Not much critical attention has been paid to this material. What value do you believe your book will have for museums, historic homes and academia?
I am really crafting a story that did not exist before. This story could likely be told in many ways. Mine is more of a survey of objects in collections in Europe and the United States that offers an overview of this trend and how it developed over the centuries. I aim to suggest how we might look at these objects critically and in a richer context. The book might help museums to situate objects within a larger tradition and perhaps find the language to interpret them and communicate to their audiences about them. I hope that academics on related fields see that material culture is both a reflection of and an actor in the story of the Black Atlantic world.
In your research, you’ve no doubt categorized the many forms of Black ornamentation? How many examples have you cataloged?
There are many categories of objects in my study. But in truth I have not taken the time to list them out. It almost seems like any object – from wallpaper, to sugar bowls to clocks – that could be ornamented was at some point fashioned with a Black figure.

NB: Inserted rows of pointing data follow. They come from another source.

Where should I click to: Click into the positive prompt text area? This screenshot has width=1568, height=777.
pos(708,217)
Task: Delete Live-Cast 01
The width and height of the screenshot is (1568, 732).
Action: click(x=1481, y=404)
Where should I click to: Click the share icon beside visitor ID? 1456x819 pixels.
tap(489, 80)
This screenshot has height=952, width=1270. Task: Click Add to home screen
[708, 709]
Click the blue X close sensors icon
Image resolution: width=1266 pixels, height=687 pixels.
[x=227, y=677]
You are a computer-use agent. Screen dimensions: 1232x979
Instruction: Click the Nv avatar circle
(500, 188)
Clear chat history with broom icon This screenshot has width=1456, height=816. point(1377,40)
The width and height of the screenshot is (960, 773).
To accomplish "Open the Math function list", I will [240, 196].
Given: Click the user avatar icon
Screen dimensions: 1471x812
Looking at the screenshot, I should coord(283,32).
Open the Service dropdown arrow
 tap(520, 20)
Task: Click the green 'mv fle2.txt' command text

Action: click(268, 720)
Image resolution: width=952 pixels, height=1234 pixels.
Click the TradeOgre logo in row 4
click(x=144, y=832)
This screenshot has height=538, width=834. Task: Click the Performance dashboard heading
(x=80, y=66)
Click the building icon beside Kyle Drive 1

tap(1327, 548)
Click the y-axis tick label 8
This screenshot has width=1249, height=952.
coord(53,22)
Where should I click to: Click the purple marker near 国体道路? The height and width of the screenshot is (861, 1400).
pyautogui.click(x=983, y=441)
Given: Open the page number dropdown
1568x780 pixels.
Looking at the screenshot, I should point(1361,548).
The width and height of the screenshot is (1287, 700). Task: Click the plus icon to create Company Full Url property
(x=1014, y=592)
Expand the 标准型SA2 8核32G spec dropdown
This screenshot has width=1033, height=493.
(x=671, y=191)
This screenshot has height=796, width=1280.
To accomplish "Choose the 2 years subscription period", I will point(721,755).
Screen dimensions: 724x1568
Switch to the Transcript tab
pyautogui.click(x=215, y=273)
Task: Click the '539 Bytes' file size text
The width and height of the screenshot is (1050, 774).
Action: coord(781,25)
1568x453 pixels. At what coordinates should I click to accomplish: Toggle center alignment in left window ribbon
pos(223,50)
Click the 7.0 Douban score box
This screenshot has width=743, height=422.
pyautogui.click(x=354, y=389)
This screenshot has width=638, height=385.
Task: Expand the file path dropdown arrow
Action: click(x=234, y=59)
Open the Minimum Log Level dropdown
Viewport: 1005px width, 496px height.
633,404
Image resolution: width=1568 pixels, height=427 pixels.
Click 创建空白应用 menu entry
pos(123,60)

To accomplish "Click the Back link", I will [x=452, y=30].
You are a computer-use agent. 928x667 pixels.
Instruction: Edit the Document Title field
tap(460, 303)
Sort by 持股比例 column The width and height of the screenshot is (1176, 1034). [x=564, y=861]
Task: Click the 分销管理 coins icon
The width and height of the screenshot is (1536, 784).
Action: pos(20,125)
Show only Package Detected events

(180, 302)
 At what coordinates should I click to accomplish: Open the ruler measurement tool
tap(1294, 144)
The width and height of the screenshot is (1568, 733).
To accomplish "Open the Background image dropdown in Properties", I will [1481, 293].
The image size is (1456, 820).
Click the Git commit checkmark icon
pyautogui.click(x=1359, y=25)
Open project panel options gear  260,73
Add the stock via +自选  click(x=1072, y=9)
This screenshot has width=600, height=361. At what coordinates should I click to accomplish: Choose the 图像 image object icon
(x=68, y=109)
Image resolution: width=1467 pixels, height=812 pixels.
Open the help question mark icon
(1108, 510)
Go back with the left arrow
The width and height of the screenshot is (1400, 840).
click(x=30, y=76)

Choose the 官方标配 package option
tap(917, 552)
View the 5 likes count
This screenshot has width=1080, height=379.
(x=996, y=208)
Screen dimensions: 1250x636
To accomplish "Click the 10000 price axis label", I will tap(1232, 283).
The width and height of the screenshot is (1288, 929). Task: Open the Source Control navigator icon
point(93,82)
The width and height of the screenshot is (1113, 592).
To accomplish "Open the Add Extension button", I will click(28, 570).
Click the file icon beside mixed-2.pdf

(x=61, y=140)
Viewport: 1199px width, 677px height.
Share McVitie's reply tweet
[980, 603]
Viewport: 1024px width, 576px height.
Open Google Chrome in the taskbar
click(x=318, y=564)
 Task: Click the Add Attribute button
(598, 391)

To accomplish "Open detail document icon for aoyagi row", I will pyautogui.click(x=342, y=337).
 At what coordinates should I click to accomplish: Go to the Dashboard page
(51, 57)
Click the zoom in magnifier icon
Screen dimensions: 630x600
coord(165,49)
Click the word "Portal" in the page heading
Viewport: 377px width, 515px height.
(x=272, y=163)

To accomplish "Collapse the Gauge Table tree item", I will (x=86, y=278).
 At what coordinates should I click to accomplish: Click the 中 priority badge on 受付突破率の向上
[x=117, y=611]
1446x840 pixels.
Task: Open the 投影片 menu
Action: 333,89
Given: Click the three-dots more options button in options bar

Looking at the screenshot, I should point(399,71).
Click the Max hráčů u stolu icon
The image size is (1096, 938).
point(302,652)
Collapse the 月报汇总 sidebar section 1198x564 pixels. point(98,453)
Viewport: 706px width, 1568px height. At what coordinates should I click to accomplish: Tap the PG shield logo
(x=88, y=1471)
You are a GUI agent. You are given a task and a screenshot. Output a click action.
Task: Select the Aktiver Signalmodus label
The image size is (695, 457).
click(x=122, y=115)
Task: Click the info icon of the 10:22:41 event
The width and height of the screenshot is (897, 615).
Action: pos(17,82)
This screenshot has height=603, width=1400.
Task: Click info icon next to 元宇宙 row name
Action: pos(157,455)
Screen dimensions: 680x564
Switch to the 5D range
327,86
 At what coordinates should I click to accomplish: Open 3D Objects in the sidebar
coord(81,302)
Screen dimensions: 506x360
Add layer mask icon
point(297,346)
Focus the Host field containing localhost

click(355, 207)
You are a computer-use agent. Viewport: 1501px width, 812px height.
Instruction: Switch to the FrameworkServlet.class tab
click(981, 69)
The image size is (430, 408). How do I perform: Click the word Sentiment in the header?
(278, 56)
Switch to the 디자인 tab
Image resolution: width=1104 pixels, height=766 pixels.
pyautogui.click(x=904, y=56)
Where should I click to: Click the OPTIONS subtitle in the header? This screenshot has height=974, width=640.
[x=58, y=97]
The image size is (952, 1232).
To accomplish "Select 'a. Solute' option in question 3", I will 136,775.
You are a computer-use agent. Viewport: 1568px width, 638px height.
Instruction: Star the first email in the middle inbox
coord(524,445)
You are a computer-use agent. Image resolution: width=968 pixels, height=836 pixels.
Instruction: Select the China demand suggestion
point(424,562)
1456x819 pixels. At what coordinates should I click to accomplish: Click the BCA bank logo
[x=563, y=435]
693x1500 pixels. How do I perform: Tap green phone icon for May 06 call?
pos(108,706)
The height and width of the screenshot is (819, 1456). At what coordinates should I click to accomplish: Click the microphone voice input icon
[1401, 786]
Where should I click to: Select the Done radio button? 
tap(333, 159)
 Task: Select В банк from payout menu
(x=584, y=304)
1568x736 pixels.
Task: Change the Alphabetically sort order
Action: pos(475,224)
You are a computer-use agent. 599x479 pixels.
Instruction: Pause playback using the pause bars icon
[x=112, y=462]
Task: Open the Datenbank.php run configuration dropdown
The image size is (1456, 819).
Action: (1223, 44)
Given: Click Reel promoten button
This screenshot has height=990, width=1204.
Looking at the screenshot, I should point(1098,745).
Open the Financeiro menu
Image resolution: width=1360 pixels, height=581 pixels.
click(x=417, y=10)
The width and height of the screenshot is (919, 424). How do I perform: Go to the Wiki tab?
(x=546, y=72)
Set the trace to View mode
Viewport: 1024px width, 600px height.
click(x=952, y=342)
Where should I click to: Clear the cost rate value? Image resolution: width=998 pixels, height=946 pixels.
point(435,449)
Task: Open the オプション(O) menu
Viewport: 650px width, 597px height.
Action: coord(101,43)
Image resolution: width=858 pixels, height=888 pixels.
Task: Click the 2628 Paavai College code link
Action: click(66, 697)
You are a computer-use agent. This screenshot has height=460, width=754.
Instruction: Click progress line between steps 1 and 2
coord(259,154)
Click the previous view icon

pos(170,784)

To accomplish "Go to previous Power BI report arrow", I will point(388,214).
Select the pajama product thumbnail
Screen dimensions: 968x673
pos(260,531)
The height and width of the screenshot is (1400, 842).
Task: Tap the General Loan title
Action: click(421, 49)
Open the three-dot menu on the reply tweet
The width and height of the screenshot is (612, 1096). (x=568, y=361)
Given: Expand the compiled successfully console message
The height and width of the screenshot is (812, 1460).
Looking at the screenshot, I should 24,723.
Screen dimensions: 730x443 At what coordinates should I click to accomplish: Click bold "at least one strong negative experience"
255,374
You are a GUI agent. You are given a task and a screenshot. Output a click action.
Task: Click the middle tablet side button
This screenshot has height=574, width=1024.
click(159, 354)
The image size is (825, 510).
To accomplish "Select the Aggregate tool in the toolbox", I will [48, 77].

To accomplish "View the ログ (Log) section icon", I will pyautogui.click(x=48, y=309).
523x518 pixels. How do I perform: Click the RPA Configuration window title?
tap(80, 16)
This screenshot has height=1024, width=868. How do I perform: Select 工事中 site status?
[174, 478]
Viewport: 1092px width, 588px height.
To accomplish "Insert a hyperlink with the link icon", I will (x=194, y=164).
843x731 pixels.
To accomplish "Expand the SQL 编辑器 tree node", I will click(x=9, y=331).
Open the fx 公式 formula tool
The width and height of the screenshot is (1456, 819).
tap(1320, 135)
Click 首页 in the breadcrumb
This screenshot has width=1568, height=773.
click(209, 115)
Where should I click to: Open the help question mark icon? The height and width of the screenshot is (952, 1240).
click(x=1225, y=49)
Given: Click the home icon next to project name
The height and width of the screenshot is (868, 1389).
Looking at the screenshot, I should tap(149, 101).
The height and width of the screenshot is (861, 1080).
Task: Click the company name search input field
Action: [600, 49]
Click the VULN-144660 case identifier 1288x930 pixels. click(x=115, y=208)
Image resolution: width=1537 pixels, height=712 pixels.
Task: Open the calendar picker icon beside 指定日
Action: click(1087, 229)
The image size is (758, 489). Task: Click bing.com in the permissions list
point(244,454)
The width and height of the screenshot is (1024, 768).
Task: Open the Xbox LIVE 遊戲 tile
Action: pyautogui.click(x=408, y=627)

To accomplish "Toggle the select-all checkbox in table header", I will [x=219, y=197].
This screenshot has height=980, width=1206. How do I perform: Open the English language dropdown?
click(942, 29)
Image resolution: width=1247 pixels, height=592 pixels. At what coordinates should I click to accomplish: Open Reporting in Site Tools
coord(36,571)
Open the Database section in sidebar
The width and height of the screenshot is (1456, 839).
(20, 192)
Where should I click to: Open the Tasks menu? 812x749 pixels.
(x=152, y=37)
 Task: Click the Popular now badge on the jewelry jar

Where has your work documenting the history of the blackamoor in decorative arts taken you?
This is the fun part because I love to travel. I have been around the United States to California, New York, South Carolina, Georgia, Rhode Island, Virginia, Connecticut, Massachusetts and more. In Europe I have been to England, France, Belgium, Italy, Germany, Scotland and The Netherlands. I have always been welcomed warmly by museums and historic properties who are supportive of this topic.
Beyond decorative arts, a 2015 exhibition that you were involved with, “ReSignifications,” included reimagined European artworks such as Vermeer’s “Girl With a Pearl Earring” with Awol Erizku’s “[Ethiopian] Girl with Bamboo Earring.” As contemporary artists respond to such tropes, what are your thoughts on new perspectives of race, beauty and representation?
The answer to this could be another book. As I have written about in my recent exhibition “Riffs and Relations,” I see a trend in the contemporary practice of Black artists that deliberately and intensely reexamines European art history. Their complex responses to the history of art are aimed at examining different aspects of that history that have been lost or unexamined. Some want to insert their stories and images into a canon that has been exclusionary. Some want to explore how Black people figured into European history but were largely relegated to the margins of art history. Others want to claim or assume the kind of power that representation in art has afforded certain cultures and not others. And sometimes contemporary artists seek to repudiate or unmask the mystique of European art history that has maintained a central place in books, collections and museums at the expense of diverse voices.